The first book closes with a story that has been referenced in the main MHI series about how MHI made deals with the Fay courts in the past. Chad is the one that pulls that off and the story is enjoyable, good change of pace, and funny. Afterwards is a story of incompetence and how the system of secrets cost lives in the MHI world when an experienced sheriff retires, and a new sheriff is elected in Portland. Not knowing the supernatural world, this sheriff tries to handle things in his own way costing many lives. A good short story but also showing how the bureaucracy and secrecy can cost lives even if you think it is for the right reasons. Finally, emphasizing the MHI motto of flexible minds is not universal and how it can be costly. 
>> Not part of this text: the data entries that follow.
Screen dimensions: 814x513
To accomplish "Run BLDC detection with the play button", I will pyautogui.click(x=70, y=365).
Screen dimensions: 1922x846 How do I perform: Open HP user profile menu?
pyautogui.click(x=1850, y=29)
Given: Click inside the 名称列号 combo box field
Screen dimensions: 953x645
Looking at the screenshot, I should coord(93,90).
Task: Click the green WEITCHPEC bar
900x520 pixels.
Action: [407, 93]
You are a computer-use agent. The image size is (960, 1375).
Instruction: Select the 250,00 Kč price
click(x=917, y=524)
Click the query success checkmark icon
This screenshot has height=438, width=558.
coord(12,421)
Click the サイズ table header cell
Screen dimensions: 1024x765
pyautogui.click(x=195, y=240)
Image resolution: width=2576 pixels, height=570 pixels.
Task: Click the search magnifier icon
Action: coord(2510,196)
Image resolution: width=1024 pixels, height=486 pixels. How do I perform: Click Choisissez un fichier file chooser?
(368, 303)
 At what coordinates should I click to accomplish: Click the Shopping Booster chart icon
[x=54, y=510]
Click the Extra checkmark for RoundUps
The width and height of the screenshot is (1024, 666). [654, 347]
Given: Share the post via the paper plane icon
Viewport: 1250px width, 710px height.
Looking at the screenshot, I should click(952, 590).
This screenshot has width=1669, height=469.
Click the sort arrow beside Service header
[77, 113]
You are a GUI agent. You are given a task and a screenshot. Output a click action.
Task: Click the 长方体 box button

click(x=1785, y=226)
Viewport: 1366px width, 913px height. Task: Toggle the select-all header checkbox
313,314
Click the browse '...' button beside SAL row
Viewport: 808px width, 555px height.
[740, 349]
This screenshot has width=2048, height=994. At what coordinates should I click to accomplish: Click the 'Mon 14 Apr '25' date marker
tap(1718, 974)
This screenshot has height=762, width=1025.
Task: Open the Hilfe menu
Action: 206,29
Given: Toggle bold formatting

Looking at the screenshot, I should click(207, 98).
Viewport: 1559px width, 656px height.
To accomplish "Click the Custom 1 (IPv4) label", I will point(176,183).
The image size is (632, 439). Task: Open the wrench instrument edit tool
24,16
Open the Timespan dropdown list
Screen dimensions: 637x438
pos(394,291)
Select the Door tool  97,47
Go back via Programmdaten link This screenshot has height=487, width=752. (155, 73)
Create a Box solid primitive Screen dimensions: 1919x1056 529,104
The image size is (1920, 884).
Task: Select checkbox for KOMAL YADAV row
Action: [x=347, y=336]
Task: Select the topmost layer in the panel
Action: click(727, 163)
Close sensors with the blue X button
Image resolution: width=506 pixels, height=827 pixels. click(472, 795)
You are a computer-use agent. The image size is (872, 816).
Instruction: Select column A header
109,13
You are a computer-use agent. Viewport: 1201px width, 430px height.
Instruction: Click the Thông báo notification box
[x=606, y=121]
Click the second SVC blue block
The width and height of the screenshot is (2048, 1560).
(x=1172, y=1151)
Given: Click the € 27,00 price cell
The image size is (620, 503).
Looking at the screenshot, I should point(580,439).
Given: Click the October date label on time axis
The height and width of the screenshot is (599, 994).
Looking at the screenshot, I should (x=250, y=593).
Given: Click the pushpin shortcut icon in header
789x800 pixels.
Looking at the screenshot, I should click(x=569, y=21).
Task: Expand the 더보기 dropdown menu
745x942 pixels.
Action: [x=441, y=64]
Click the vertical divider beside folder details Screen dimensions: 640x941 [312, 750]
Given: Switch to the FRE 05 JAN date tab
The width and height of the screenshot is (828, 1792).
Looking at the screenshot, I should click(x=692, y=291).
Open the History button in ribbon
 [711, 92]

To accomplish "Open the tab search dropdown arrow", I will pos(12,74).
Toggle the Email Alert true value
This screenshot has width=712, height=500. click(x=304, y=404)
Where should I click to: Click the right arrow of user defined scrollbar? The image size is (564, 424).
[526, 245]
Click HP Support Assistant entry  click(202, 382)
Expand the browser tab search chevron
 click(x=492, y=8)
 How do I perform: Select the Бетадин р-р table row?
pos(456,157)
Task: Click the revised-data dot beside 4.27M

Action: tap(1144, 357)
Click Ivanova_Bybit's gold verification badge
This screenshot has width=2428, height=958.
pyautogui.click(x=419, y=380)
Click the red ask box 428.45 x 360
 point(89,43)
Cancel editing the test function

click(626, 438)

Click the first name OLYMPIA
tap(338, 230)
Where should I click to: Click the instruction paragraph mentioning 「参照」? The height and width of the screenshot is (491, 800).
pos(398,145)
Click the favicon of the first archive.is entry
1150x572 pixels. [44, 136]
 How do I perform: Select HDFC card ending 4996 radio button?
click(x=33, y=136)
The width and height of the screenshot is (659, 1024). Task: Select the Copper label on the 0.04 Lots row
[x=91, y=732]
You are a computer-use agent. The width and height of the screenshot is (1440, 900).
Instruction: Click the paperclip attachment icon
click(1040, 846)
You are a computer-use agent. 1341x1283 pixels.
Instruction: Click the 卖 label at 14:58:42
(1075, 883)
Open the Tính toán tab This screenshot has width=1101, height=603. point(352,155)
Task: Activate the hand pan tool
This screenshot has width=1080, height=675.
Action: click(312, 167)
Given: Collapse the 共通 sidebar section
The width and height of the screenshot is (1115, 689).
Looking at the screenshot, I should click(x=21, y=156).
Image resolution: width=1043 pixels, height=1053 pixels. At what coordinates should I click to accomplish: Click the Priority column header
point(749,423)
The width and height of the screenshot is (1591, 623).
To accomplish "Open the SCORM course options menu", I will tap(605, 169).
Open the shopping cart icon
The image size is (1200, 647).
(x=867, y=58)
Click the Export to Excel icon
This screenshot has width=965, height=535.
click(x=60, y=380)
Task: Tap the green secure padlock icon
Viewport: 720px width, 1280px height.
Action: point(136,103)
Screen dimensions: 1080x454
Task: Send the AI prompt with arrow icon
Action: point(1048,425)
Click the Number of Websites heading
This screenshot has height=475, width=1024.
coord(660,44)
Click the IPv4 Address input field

John Ringo and Larry Correia combine for a great start of a trilogy and add so much depth to the world, although this is a novel it comes off much like a series of short stories. Since the series reads like Journals that were written before the trilogy ends but after the last entry in the story. The reliability of the accounts is in question seems to take away from the trilogy, but this was a great start to a spin off trilogy. I am giving MHI Memoirs four out of five.





OVERALL


In the end I am going to give MHI Memoirs a 4 out of 5, I really enjoyed the book, and I could not wait to start the next book in the trilogy.